Gamma-ray-induced dominant mutations that cause skeletal abnormalities in mice I. Plan,summary of results and discussion

Male mice were exposed to 100 R + 500 R γ-rays (60 R/min) with a 24-h fractionation interval. Skeletons of F₁ sons were examined for abnormalities, and, if any were found, the skeletons of their descendants were also examined. Of 2646 sons from treated spermatogonia, 37, or 1.4%, were diagnosed as carriers of autosomal dominant mutations affecting the skeleton, 31 by breeding tests, and six by other criteria for identifying mutations in F₁'s having no progeny. Earlier experiments by U.H. Ehling on dominant skeletal mutations indicated the spontaneous mutation frequency to be small relative to the induced frequencies from radiation doses similar to that used in this experiment.
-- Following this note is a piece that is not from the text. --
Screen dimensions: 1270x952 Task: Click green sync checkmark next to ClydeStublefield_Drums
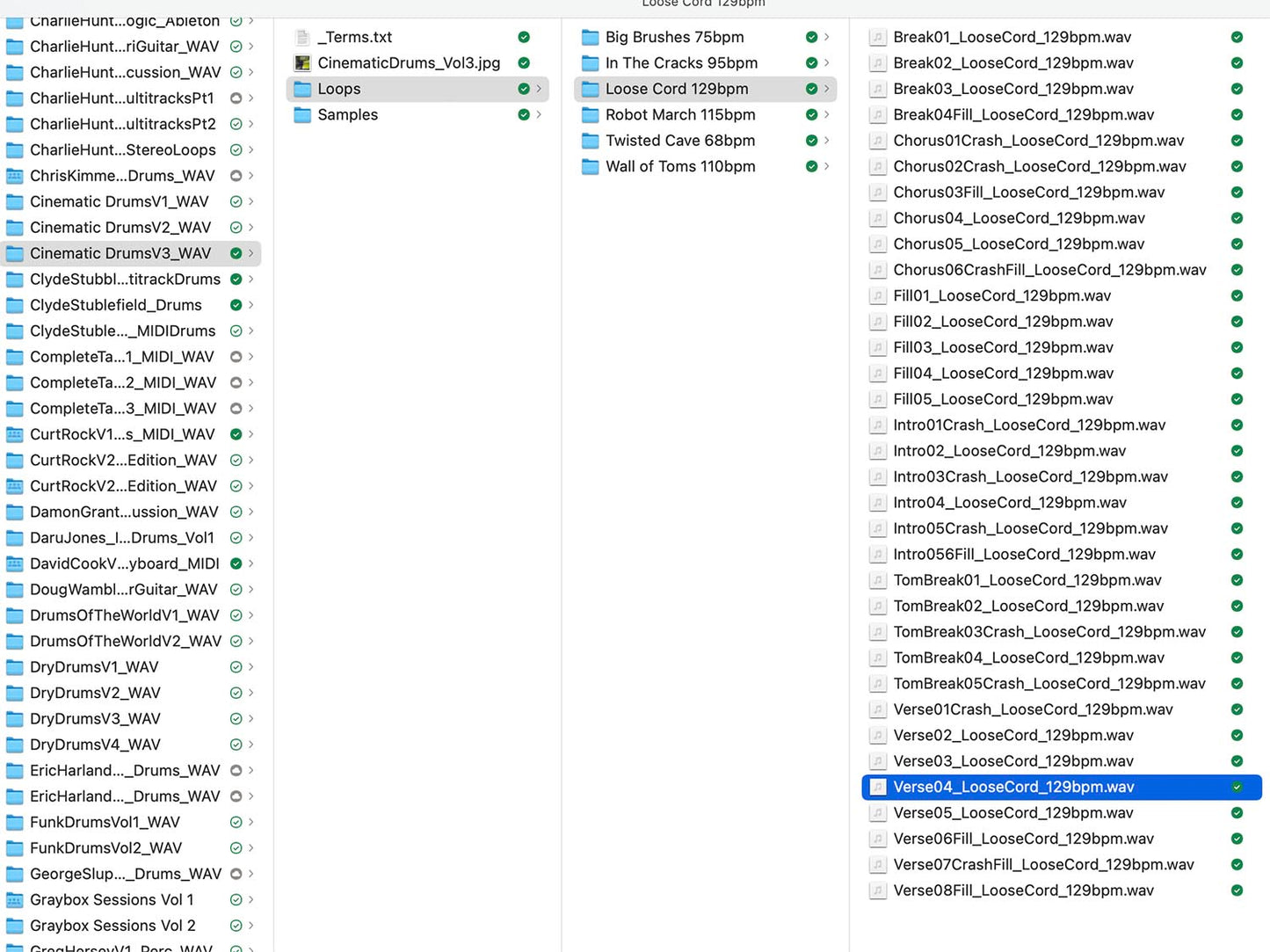(236, 305)
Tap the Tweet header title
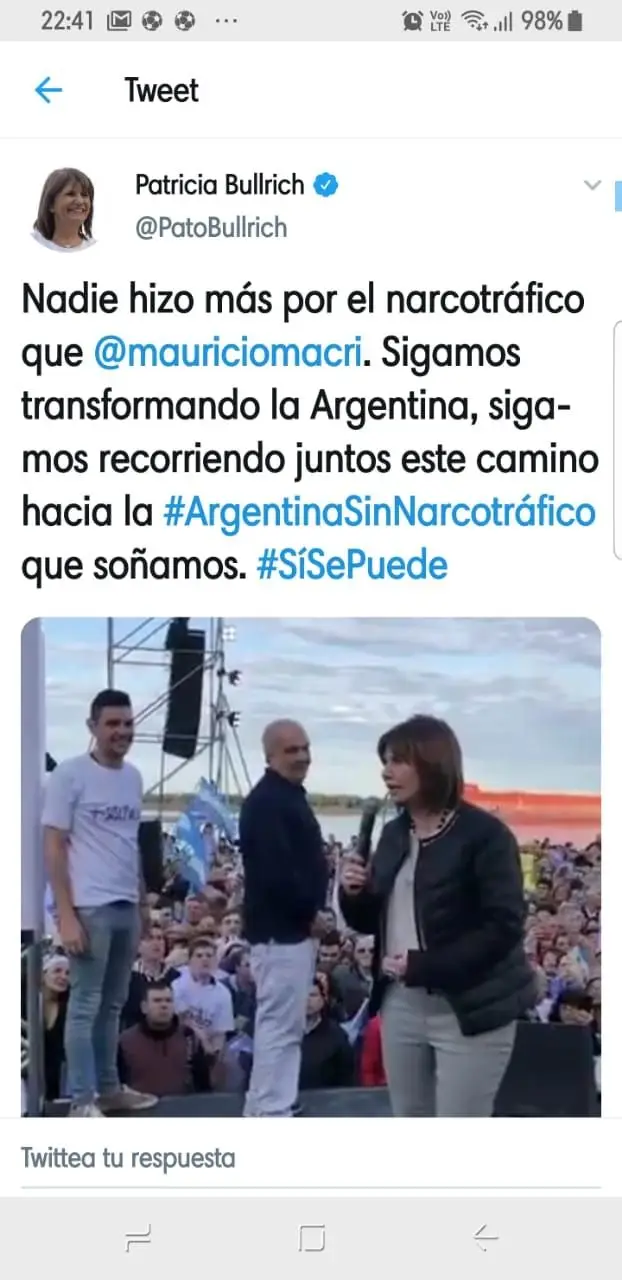622x1280 pixels. (161, 90)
The mutation rate of 1.4% now reported probably includes some spontaneous mutations; however, any error in overestimating the induced rate made by taking all mutations as induced is probably more than counterbalanced by some mutations not being scored, mainly because of incomplete penetrance or poor viability.Many mutations caused a large number of anomalies in different regions of the skeleton. Most regions of the skeleton were affected by at least one mutation, and the mutations had incomplete penetrance for some or all of their effects. Three of the mutations affected skeletal size only.If certain assumptions are made, these skeletal data can be used to derive an estimate of induced genetic damage from dominant mutations affecting all parts of the body. When this is applied to man, the resultant risk estimate is not inconsistent with that made for dominant and irregularly inherited disease by the BEIR Committee, by use of the doubling-dose method. Since most of the mutations can be characterized as models of irregularly inherited conditions in man, the data directly relate to the controversy over the relative importance of mutation pressure and balanced selection in maintaining man's large burden of irregularly inherited disease. Contrary to a recent hypothesis by H.B. Newcombe that man's large burden of irregularly inherited disease is maintained almost exclusively by balanced selection, these results suggest that at least an important fraction of the irregularly inherited conditions are maintained by mutation pressure. Therefore, this finding does not support the major changes in the estimate of genetic hazard to man that would be required on the basis of Newcombe's hypothesis.